Because the gain in bone mass lags behind that of height and bone size, bone strength is reduced. This mismatch results in transient bone fragility. As a consequence fractures particularly of the wrist and forearm are common in otherwise healthy youth. Also children with high body weight and obesity are at higher risk factors for fracture. Children who have experienced one fracture tend to have lower bone mass than their peers and be at risk of repeated fractures.

Bone Health Tips for Your Tweens

Prepuberty bone is more responsive to calcium, protein and exercise before the onset of puberty. Small increases in activity particularly high-impact exercises result in substantial gains in bone mass. While exercise is good for increasing bone mass, extreme forms of exercise may delay puberty and reduce height gain during the growth spurt.

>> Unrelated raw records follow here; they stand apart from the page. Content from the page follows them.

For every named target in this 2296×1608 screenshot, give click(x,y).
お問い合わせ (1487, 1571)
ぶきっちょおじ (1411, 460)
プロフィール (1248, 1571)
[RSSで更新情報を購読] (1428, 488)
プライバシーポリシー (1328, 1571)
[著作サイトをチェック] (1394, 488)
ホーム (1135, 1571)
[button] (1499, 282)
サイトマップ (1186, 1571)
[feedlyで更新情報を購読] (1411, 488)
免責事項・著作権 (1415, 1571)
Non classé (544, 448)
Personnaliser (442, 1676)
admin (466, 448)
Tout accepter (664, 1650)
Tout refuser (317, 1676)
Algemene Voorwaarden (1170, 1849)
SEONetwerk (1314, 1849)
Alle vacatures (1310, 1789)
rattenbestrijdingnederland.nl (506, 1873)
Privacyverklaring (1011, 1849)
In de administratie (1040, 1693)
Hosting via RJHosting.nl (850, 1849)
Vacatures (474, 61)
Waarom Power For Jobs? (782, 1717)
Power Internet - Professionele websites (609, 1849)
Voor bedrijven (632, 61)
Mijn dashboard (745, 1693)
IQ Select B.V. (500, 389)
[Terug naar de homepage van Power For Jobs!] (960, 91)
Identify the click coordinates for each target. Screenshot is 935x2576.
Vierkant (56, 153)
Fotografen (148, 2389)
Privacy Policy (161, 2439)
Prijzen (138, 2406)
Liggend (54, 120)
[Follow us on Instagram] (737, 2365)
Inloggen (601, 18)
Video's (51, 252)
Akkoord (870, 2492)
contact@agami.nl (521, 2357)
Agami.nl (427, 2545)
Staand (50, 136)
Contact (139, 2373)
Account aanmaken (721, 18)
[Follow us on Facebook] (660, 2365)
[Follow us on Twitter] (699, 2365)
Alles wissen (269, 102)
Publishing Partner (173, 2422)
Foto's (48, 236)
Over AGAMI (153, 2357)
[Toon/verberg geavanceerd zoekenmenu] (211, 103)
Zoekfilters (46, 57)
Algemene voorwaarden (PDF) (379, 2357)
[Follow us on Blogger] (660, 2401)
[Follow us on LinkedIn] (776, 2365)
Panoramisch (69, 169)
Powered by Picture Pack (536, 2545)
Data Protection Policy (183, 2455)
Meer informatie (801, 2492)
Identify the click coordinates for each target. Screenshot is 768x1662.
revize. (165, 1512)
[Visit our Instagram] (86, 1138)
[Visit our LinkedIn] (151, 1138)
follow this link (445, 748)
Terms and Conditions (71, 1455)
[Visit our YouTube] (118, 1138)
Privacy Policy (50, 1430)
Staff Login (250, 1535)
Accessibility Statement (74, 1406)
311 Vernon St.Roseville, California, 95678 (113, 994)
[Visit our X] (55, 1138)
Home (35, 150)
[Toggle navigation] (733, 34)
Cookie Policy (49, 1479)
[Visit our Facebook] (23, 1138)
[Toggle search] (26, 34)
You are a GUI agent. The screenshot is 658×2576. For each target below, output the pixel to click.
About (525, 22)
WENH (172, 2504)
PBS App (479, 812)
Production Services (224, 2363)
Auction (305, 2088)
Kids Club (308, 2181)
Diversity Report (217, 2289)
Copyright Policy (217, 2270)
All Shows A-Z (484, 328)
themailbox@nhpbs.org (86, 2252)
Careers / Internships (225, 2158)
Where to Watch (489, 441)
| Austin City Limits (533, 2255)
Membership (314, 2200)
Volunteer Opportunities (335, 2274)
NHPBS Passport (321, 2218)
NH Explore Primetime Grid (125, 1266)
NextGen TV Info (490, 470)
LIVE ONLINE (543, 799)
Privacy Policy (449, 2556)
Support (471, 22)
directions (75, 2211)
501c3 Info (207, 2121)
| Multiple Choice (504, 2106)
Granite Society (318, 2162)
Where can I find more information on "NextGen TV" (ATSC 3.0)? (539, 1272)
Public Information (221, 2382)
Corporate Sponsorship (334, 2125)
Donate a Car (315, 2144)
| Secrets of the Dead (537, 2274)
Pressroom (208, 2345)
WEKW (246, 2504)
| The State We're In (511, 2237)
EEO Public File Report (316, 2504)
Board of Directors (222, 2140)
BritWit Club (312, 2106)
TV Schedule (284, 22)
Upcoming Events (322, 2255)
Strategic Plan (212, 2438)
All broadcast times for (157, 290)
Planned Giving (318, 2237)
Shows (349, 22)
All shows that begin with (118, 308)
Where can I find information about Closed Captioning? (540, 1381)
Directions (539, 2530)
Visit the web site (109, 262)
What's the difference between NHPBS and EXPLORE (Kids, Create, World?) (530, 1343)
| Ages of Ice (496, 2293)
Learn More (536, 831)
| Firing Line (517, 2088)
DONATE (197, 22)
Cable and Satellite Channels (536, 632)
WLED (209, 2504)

Just as more calcium is needed for growth spurt, calcium intake plummets. According to a national survey, 85% of girls this age and 77% of boys do not take in enough calcium. The majority of preteens and teens are also low in vitamin D. Keep in mind that adequate vitamin D is essential for optimal calcium absorption.

Bone healthy measures for your tweens include:

1. Calcium

  • Recommended calcium intake increases to 1300 milligrams a day.
  • Four 8-ounce glasses of milk will cover the recommended amount.
  • If dairy is not the source of calcium, provide protein from other foods.

2. Vitamin D

  • Recommendations continue at 600 IU per day with no more than 4000 IU per day.
  • Diet may not supply sufficient vitamin D in the fall, winter, and spring; a supplement to diet may be needed.

3. Diet

  • Provide good nutrition that is a balanced diet of protein, vegetables, and fruits.
  • Limit soft drinks, juices, and fruit drinks.
  • Avoid stopping at fast foods for a quick meal.

4. Exercise

  • Encourage weight-bearing activities.
  • Add short periods of high-intensity exercise, such as jumping from boxes or jump rope, for 10 minutes 3 times per week.
  • Sign them up to participate in team sports.
  • Limit television, computer, and electronics time.

The increased bone mass acquired with early intensive activity persists into adult life. Bone mass is maintained in young adults even after training slows down or ceases completely. This is the critical time in forming the h3est bones possible.